Il tema prevedeva l’utilizzo di talento, estro e fantasia. Da mettere nero su bianco usando carta e penna. «L’intelligenza artificiale non genera emozioni, quelle dovete metterle voi», hanno detto i bravi maestri. Gli alunni del liceo classico Asproni di Nuoro hanno dato prova di avere la parola nell’anima e nel cuore.

L’istituto Satta (complici infiniti lavori all’Asproni), ha ospitato la quattordicesima edizione del premio dedicato a Bachisio Floris, padre di Giovanni, ex allievo dell’Asproni. Della giuria hanno fatto parte Annamaria Pedaccini Floris, (presidente), e i commissari Daniela Floris, Virginia Mariane e Giacomo Mameli.

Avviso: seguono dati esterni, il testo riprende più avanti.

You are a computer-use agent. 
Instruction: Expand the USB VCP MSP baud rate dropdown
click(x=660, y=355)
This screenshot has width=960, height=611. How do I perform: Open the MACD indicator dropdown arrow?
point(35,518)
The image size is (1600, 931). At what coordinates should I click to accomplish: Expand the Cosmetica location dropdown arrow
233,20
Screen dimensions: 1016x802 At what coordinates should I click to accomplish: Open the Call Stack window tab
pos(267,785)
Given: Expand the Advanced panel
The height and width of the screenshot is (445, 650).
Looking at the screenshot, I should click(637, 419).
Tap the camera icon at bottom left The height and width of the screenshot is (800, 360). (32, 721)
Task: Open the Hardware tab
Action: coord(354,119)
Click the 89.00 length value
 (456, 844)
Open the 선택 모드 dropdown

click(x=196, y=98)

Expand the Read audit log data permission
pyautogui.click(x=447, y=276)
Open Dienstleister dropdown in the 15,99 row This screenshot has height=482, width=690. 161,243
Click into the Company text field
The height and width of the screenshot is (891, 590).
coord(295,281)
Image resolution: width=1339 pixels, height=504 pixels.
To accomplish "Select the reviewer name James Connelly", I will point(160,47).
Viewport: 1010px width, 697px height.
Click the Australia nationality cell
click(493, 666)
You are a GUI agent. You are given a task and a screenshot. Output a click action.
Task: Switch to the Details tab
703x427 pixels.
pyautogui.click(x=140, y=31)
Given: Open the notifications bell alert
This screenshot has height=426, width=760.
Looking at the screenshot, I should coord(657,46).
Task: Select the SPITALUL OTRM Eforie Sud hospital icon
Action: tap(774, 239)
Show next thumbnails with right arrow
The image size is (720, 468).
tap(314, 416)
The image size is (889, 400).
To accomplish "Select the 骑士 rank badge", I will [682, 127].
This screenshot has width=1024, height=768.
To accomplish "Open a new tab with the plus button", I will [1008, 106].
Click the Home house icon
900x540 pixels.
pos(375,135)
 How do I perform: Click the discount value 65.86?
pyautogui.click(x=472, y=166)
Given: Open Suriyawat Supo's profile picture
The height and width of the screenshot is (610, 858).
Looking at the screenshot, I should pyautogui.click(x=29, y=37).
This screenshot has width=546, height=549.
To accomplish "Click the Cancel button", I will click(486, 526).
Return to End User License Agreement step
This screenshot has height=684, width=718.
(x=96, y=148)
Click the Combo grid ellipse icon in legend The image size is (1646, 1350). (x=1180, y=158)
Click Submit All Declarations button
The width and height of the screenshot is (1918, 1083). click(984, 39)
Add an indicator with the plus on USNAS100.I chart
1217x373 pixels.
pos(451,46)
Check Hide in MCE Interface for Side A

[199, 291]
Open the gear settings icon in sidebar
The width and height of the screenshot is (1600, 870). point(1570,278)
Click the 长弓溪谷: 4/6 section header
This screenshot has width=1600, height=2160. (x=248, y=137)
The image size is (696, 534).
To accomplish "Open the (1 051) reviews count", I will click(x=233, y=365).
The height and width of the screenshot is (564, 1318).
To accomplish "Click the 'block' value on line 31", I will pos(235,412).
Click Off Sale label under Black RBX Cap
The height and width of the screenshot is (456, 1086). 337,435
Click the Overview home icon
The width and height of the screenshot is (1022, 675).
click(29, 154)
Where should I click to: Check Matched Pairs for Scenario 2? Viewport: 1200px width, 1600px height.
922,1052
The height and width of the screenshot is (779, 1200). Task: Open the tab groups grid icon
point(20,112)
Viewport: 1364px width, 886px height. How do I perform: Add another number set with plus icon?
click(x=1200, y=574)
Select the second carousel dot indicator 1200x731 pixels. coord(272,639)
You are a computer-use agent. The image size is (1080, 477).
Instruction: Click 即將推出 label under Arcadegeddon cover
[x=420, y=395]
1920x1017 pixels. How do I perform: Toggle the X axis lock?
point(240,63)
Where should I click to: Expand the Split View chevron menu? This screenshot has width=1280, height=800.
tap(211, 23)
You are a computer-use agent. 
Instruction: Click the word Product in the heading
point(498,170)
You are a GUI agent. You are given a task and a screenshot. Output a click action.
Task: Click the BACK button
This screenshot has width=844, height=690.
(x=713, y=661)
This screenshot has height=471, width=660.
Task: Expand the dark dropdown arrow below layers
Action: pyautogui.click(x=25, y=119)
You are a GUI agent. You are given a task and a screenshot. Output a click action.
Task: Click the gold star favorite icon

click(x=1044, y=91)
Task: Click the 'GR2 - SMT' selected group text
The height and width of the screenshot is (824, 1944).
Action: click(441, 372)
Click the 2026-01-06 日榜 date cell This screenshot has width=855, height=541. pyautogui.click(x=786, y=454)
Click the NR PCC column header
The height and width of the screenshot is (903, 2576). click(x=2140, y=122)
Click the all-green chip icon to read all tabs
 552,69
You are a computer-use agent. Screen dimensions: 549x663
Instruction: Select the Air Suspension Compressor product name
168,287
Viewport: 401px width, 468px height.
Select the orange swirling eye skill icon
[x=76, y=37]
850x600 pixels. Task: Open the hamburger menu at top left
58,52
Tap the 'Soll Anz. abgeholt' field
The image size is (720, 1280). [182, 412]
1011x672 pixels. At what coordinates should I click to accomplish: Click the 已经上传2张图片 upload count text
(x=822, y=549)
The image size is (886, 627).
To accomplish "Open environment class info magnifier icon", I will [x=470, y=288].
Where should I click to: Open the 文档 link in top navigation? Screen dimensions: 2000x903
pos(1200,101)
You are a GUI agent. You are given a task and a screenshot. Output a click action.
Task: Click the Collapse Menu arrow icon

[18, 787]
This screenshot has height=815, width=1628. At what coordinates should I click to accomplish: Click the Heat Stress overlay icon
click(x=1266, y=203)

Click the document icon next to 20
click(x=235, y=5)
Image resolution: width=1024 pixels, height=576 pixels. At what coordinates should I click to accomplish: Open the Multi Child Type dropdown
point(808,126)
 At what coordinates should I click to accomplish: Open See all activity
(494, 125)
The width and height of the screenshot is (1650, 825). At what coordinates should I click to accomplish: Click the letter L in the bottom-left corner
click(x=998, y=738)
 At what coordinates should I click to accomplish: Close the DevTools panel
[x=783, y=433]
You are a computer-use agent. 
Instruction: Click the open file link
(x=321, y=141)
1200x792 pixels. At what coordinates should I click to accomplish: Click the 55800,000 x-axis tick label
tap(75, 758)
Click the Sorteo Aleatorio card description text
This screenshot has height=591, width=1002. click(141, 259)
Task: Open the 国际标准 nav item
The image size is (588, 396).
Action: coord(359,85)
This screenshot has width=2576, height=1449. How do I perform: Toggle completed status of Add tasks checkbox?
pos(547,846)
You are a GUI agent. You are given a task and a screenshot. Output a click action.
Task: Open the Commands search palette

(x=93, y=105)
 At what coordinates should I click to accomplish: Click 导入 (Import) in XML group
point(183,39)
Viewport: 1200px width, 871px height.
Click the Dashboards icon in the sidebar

Trenta elaborati presentati, tra cui molte poesie, elaborati contro la guerra. In tanti hanno scelto il sardo, la lingua madre, quella delle viscere. Hanno vinto tutti, perché capaci di mettersi in gioco, di far risuonare voci cristalline nei tempora mala che corrono. Il primo posto è andato a Viola Santoni Corrias, della 2b. Ha scritto nel suo tema: «Un libro tra le macerie è come una visione nel deserto». Secondo posto per Paolo Pisano, 3a, terzo per Greta Vitzisai, 4c; quarto per Matilde Mastio, 2a, quinto per Francesco Salis, 4a. I ragazzi si sono aggiudicati una borsa di studio finanziata dal Banco di Sardegna.

«Sta funzionando come un’occasione per cogliere delle opportunità che gli studenti danno. Mio padre era una persona che ha cercato opportunità – ha detto Giovanni Floris – penso che questa borsa di studio stia funzionando perché è un occasione collettiva di partecipare a qualcosa di bello». Nelle motivazioni per il primo classificato si legge: «Un efficace contrasto di emozioni e immgini, in cui la realtà ha la meglio, ma non distrugge la realtà di immaginare. «Bachisio non era un beato e questa non vuole essere una beatificazione – ha detto Pergentina Pedaccini Floris – Bachisio rappresenta la sua generazione, voi la vostra. Le tracce sono diventate più personali perché i professori si chiedono sempre se il compito sia del ragazzo o dell’intelligenza artificiale, che è una sorta di memoria collettiva. La vostra missione è mettervi in gioco».